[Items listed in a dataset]
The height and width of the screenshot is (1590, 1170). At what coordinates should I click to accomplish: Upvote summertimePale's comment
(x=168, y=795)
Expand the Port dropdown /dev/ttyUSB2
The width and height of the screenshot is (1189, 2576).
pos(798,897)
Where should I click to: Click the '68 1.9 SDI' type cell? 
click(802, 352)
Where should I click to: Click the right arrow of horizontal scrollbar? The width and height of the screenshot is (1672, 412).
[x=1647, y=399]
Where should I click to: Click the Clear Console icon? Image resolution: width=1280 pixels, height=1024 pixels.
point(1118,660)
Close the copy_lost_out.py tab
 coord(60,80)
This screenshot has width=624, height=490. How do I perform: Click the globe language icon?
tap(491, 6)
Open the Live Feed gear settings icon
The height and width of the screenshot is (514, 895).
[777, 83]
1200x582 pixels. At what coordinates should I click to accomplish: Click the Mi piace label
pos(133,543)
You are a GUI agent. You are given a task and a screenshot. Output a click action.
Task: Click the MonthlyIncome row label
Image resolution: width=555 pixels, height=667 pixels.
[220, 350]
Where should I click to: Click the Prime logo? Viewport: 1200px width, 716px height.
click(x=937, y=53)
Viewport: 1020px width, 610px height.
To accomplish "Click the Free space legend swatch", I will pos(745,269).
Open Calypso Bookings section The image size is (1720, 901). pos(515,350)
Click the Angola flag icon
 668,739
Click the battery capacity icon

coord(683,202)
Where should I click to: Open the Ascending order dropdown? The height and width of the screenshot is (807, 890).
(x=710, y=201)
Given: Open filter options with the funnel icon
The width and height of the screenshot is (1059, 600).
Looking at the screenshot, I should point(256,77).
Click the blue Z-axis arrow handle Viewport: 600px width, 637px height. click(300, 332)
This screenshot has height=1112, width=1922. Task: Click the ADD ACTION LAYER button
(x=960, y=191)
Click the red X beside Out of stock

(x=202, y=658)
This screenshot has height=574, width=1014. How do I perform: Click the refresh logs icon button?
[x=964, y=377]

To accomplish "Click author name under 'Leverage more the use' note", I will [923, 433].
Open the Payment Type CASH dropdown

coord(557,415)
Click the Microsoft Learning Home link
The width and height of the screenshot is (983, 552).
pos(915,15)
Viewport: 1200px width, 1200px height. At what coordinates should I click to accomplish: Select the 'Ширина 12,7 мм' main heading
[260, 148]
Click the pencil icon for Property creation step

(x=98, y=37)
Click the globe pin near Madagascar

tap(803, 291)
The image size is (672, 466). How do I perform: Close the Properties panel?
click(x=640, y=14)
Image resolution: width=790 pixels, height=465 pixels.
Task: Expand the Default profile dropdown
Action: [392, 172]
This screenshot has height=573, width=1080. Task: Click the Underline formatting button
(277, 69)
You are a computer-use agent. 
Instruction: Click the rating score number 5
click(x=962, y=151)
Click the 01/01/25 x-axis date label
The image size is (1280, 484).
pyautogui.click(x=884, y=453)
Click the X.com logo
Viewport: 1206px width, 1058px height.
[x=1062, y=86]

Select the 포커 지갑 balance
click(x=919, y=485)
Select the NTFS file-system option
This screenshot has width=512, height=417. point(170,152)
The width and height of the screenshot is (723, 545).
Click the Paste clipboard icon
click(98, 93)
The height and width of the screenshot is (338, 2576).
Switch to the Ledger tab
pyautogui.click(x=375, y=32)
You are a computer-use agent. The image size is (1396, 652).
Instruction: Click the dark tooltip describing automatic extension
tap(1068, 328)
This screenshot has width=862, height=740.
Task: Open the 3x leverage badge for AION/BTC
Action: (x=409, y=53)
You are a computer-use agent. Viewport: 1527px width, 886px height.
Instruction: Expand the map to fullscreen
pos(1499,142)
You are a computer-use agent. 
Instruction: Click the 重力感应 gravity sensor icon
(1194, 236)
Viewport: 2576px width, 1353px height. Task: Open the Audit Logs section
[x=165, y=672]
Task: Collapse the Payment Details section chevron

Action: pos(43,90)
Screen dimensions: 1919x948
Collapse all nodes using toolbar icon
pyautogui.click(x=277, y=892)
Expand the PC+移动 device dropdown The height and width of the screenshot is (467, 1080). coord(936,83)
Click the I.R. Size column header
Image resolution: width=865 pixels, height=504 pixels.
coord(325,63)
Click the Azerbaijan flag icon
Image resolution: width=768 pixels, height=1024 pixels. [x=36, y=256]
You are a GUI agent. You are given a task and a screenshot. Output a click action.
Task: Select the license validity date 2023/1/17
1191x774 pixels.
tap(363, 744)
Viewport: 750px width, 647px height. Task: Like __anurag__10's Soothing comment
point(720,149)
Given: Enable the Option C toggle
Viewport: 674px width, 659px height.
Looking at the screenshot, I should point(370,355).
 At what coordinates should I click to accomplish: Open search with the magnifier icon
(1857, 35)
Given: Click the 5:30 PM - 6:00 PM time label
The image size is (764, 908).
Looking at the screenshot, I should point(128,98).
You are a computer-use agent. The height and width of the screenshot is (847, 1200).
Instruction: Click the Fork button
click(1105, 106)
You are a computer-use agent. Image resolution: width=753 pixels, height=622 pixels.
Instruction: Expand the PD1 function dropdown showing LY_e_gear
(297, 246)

> _Your goal_
Each line from the one containing "Given: Enable the Option C toggle" to the last line above must be returned exactly, and no line outside that range.

> _Task solution_
Given: Enable the Option C toggle
Viewport: 674px width, 659px height.
Looking at the screenshot, I should point(370,355).
 At what coordinates should I click to accomplish: Open search with the magnifier icon
(1857, 35)
Given: Click the 5:30 PM - 6:00 PM time label
The image size is (764, 908).
Looking at the screenshot, I should point(128,98).
You are a computer-use agent. The height and width of the screenshot is (847, 1200).
Instruction: Click the Fork button
click(1105, 106)
You are a computer-use agent. Image resolution: width=753 pixels, height=622 pixels.
Instruction: Expand the PD1 function dropdown showing LY_e_gear
(297, 246)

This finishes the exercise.